Calvo Sotelo se instaló en los sillones que se habían colocado en un artístico templete, erigido en la parte norte del solar y adornado con guirnaldas de flores con los colores de la bandera nacional y la gallega. Tras los discursos del alcalde, Manuel Casás; el presidente de la Audiencia, Francisco Alcón, y el ministro, se firmó el acta, que sería enterrada en los cimientos del edificio.
El acto escenificaba el inicio de la obra de un edificio que la ciudad venía reclamando desde cuarenta años antes. El diseño realizado por Julio Galán y Ricardo Boán en 1909 salió finalmente del cajón en el que estaba guardado para convertirse en una realidad. Con este inmueble, y las obras de la cárcel de la Torre, iniciadas ese mismo año, se dejaban atrás los espacios de Capitanía y la Cárcel Real, en donde se impartía justicia, para pasar al fin a un “alojamiento decoroso”, tal y como lo definió en su discurso Manuel Casás.
Julio Galán
Tras el fallecimiento de Boán, fue Julio Galán, aunque ya no vivía en A Coruña, quien retomó el diseño y realizó los cambios necesarios de un proyecto que iba a estar, inicialmente, en la plaza de España.
El edificio, de 2.546 metros cuadrados, bebía de las influencias austríacas de Galán, que quiso un conjunto uniforme, con apariencia de fortaleza, en el que la circulación interior fuese directa e independiente mientras que el aspecto exterior debía ser “agradable y de fácil comprensión”, tal y como recoge el libro ‘Un edificio con historia’, editado por el Tribunal Superior de Xustiza de Galicia.
Las fachadas destacan por una gran cantería plana de Parga, que varía según la altura de la calle. La fachada principal tiene seis pilastras que sobresalen con respecto al edificio y dos esculturas que simbolizan la Ley y la Justicia. En la fachada posterior se encuentran otras dos figuras alegóricas flanqueando la entrada, Derecho y Razón.

En la parte central exterior destaca el nombre del Palacio de Justicia en bronce, en medio de dos faroles artísticos, diseñados por el propio arquitecto, sobre un dintel sujeto por tres pilastras que traslucen un estilo muy propio del art decó.
Dentro, el protagonismo es de la gran escalera, tal y como se aprecia en los planos originales de Julio Galán, y de la vidriera superior con símbolos antiguos relacionados con la Justicia.
Como un patio andaluz
Uno de los aspectos más curiosos del edificio es la cerámica, que remite más a un patio andaluz que a una institución judicial en Galicia. Los azulejos fueron elaborados en una fábrica de Triana fundada en 1917, con algunos guiños a elementos alegóricos de la Justicia y hojas de roble y laurel, diseñados expresamente para este trabajo. Todavía se conservan gran parte de los originales, aunque en los años noventa se renovaron los que estaban más castigados.

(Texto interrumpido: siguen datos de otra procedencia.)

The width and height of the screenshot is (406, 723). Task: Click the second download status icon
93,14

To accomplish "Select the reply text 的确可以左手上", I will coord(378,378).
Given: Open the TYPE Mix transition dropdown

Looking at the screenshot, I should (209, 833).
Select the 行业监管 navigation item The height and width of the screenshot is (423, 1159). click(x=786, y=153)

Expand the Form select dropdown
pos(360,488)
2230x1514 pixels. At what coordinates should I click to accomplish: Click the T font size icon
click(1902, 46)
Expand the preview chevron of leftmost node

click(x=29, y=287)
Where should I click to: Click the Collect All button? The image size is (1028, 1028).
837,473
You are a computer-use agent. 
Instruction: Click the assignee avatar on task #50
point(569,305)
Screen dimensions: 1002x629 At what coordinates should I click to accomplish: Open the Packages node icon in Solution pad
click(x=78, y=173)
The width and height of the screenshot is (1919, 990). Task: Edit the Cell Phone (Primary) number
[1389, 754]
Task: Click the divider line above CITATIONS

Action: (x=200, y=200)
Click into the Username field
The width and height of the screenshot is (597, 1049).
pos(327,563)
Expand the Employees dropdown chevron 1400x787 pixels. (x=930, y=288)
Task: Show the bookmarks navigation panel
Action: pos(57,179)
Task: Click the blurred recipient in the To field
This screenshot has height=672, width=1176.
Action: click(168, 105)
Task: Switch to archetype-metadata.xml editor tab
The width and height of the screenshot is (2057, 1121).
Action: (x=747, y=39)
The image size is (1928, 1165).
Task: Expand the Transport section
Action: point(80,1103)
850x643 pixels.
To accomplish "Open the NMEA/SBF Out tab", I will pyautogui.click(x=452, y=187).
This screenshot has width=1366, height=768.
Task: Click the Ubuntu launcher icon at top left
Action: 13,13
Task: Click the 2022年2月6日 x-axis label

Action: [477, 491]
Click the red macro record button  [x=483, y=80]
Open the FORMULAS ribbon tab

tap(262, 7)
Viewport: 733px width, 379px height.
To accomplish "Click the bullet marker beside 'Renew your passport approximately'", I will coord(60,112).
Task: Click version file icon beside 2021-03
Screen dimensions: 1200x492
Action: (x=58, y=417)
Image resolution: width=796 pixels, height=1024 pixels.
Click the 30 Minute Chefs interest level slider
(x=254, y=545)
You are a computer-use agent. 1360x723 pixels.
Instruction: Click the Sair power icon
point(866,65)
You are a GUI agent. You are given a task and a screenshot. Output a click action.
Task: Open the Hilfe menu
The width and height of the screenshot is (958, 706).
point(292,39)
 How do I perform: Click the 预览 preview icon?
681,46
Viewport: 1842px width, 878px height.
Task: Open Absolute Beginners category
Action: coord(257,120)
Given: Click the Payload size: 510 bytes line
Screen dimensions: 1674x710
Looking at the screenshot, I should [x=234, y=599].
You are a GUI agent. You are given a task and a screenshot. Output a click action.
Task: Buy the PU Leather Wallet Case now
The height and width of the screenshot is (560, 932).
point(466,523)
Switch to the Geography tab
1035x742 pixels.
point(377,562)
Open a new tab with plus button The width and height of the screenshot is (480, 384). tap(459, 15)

Esta original decoración alimentó durante años la leyenda, que hoy se ha demostrado que es falsa, de que el edificio había sido diseñado para algún lugar de Andalucía aunque finalmente acabaría siendo construido en Galicia.
Desde la colocación de aquella primera piedra, el Palacio de Justicia estaría cuatro años en obras, puesto que no se inauguraría hasta 1930. Deste entonces, ha visto pasar a procuradores y miembros de la abogacía, la carrera fiscal y judicial. Con algunas modificaciones y con algunas reformas, pero siempre en el mismo sitio.